◆ Exercise
Please format the lines between the one containing "This screenshot has width=393, height=221." and the one containing "(x=966, y=16)", inclusive, as a numbered list, leaving out blank lines.

◆ Extracted data
+++

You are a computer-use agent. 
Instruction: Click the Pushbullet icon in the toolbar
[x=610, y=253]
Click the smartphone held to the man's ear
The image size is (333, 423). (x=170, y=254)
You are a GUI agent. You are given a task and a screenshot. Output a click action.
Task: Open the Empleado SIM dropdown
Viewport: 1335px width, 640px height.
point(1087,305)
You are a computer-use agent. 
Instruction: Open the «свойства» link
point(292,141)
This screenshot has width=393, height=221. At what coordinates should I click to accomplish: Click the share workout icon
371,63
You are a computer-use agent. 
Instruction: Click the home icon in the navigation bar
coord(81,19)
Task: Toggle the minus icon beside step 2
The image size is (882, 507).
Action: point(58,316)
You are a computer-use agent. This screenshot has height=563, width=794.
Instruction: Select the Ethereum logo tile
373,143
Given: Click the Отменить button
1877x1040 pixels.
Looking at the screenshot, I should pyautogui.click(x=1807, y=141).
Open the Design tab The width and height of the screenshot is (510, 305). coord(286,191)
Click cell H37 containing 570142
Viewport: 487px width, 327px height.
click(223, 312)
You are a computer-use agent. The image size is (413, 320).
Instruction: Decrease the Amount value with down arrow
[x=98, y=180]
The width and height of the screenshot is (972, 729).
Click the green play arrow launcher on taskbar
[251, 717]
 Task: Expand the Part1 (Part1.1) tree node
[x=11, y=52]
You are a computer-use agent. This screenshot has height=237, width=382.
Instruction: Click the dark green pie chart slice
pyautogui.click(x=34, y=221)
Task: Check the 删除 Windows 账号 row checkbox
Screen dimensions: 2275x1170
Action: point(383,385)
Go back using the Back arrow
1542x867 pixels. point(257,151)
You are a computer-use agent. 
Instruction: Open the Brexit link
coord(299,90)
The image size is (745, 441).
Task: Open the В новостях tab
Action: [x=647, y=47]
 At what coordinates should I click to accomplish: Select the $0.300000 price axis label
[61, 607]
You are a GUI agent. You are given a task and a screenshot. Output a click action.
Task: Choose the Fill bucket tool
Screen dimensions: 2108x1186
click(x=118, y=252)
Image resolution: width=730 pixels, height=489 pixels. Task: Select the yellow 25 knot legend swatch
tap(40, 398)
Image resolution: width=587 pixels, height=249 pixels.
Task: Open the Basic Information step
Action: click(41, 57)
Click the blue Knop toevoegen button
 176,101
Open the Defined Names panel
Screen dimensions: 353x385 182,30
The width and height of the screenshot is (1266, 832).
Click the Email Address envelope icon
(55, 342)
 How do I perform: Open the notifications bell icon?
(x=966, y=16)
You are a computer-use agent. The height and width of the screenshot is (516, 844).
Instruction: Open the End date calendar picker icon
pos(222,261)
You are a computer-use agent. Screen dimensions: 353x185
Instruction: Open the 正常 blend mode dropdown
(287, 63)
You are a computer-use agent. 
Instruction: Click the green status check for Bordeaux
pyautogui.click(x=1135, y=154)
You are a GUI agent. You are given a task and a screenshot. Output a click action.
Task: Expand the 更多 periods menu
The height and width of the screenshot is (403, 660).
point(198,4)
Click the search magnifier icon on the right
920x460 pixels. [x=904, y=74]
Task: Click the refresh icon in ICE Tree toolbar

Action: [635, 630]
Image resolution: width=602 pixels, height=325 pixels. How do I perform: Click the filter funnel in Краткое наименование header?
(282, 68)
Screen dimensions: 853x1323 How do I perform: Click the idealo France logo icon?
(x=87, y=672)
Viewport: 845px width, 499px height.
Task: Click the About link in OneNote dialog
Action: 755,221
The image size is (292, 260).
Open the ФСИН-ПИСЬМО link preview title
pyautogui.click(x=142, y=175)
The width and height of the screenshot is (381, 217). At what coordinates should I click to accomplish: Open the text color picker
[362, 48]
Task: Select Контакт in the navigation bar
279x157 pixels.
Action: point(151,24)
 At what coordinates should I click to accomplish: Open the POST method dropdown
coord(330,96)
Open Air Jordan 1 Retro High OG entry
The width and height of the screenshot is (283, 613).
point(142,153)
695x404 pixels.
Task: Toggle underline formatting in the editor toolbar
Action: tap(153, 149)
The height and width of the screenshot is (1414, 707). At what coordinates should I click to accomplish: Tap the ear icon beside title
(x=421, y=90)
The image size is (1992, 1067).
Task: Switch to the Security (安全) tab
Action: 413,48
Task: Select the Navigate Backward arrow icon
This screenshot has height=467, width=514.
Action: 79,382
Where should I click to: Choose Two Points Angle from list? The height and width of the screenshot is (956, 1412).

+++

◆ Response to this task
1. This screenshot has width=393, height=221. At what coordinates should I click to accomplish: Click the share workout icon
2. 371,63
3. You are a computer-use agent. 
4. Instruction: Click the home icon in the navigation bar
5. coord(81,19)
6. Task: Toggle the minus icon beside step 2
7. The image size is (882, 507).
8. Action: point(58,316)
9. You are a computer-use agent. This screenshot has height=563, width=794.
10. Instruction: Select the Ethereum logo tile
11. 373,143
12. Given: Click the Отменить button
13. 1877x1040 pixels.
14. Looking at the screenshot, I should pyautogui.click(x=1807, y=141).
15. Open the Design tab The width and height of the screenshot is (510, 305). coord(286,191)
16. Click cell H37 containing 570142
17. Viewport: 487px width, 327px height.
18. click(223, 312)
19. You are a computer-use agent. The image size is (413, 320).
20. Instruction: Decrease the Amount value with down arrow
21. [x=98, y=180]
22. The width and height of the screenshot is (972, 729).
23. Click the green play arrow launcher on taskbar
24. [251, 717]
25.  Task: Expand the Part1 (Part1.1) tree node
26. [x=11, y=52]
27. You are a computer-use agent. This screenshot has height=237, width=382.
28. Instruction: Click the dark green pie chart slice
29. pyautogui.click(x=34, y=221)
30. Task: Check the 删除 Windows 账号 row checkbox
31. Screen dimensions: 2275x1170
32. Action: point(383,385)
33. Go back using the Back arrow
34. 1542x867 pixels. point(257,151)
35. You are a computer-use agent. 
36. Instruction: Open the Brexit link
37. coord(299,90)
38. The image size is (745, 441).
39. Task: Open the В новостях tab
40. Action: [x=647, y=47]
41.  At what coordinates should I click to accomplish: Select the $0.300000 price axis label
42. [61, 607]
43. You are a GUI agent. You are given a task and a screenshot. Output a click action.
44. Task: Choose the Fill bucket tool
45. Screen dimensions: 2108x1186
46. click(x=118, y=252)
47. Image resolution: width=730 pixels, height=489 pixels. Task: Select the yellow 25 knot legend swatch
48. tap(40, 398)
49. Image resolution: width=587 pixels, height=249 pixels.
50. Task: Open the Basic Information step
51. Action: click(41, 57)
52. Click the blue Knop toevoegen button
53.  176,101
54. Open the Defined Names panel
55. Screen dimensions: 353x385 182,30
56. The width and height of the screenshot is (1266, 832).
57. Click the Email Address envelope icon
58. (55, 342)
59.  How do I perform: Open the notifications bell icon?
60. (x=966, y=16)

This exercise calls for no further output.